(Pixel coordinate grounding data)
+-------+

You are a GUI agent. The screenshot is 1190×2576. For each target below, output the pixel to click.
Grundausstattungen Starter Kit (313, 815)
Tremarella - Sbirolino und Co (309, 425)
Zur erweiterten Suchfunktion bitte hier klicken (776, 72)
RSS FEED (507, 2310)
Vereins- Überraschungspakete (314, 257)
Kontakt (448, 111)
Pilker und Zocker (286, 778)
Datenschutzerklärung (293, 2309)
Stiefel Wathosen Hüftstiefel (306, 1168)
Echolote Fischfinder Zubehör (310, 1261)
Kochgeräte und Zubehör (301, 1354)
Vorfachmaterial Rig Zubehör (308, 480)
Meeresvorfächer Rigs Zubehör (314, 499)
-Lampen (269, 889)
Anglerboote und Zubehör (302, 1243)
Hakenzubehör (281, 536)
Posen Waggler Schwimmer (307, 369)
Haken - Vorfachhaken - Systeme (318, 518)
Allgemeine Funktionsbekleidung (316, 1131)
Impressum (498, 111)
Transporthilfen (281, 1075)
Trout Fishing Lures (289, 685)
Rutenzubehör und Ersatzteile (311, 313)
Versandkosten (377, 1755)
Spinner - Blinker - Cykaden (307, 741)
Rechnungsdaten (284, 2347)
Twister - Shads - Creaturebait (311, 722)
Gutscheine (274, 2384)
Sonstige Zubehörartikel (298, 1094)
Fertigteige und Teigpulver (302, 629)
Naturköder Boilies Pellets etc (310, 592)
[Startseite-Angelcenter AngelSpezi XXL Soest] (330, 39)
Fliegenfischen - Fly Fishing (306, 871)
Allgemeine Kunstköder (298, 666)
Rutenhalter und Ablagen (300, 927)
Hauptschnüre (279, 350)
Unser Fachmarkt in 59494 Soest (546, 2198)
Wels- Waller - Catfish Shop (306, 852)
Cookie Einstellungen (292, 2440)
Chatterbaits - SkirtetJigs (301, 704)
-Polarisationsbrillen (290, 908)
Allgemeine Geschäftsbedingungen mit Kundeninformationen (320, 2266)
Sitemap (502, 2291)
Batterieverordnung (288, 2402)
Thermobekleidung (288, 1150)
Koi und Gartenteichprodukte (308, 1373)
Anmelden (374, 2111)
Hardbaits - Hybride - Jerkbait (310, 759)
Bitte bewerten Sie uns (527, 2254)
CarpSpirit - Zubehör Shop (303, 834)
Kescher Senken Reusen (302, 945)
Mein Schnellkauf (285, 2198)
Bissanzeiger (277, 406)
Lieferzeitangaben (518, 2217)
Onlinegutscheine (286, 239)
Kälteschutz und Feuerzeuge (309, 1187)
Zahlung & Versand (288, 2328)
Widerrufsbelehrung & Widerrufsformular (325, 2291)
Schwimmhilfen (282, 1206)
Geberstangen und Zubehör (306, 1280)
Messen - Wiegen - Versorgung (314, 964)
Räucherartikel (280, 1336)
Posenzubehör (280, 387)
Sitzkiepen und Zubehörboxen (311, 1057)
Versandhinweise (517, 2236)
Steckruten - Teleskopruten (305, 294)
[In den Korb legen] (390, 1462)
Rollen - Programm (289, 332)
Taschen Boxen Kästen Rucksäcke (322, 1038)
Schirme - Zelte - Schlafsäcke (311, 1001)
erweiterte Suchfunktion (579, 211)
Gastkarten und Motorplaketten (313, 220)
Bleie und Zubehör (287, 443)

+-------+

* [WHAT IS NEEDED]:
Would you retype the lines above from the one with "Grundausstattungen Starter Kit (313, 815)" down to the one with "Thermobekleidung (288, 1150)", word for word, both ends included and no other lines?

* [RESULT FOR THIS TASK]:
Grundausstattungen Starter Kit (313, 815)
Tremarella - Sbirolino und Co (309, 425)
Zur erweiterten Suchfunktion bitte hier klicken (776, 72)
RSS FEED (507, 2310)
Vereins- Überraschungspakete (314, 257)
Kontakt (448, 111)
Pilker und Zocker (286, 778)
Datenschutzerklärung (293, 2309)
Stiefel Wathosen Hüftstiefel (306, 1168)
Echolote Fischfinder Zubehör (310, 1261)
Kochgeräte und Zubehör (301, 1354)
Vorfachmaterial Rig Zubehör (308, 480)
Meeresvorfächer Rigs Zubehör (314, 499)
-Lampen (269, 889)
Anglerboote und Zubehör (302, 1243)
Hakenzubehör (281, 536)
Posen Waggler Schwimmer (307, 369)
Haken - Vorfachhaken - Systeme (318, 518)
Allgemeine Funktionsbekleidung (316, 1131)
Impressum (498, 111)
Transporthilfen (281, 1075)
Trout Fishing Lures (289, 685)
Rutenzubehör und Ersatzteile (311, 313)
Versandkosten (377, 1755)
Spinner - Blinker - Cykaden (307, 741)
Rechnungsdaten (284, 2347)
Twister - Shads - Creaturebait (311, 722)
Gutscheine (274, 2384)
Sonstige Zubehörartikel (298, 1094)
Fertigteige und Teigpulver (302, 629)
Naturköder Boilies Pellets etc (310, 592)
[Startseite-Angelcenter AngelSpezi XXL Soest] (330, 39)
Fliegenfischen - Fly Fishing (306, 871)
Allgemeine Kunstköder (298, 666)
Rutenhalter und Ablagen (300, 927)
Hauptschnüre (279, 350)
Unser Fachmarkt in 59494 Soest (546, 2198)
Wels- Waller - Catfish Shop (306, 852)
Cookie Einstellungen (292, 2440)
Chatterbaits - SkirtetJigs (301, 704)
-Polarisationsbrillen (290, 908)
Allgemeine Geschäftsbedingungen mit Kundeninformationen (320, 2266)
Sitemap (502, 2291)
Batterieverordnung (288, 2402)
Thermobekleidung (288, 1150)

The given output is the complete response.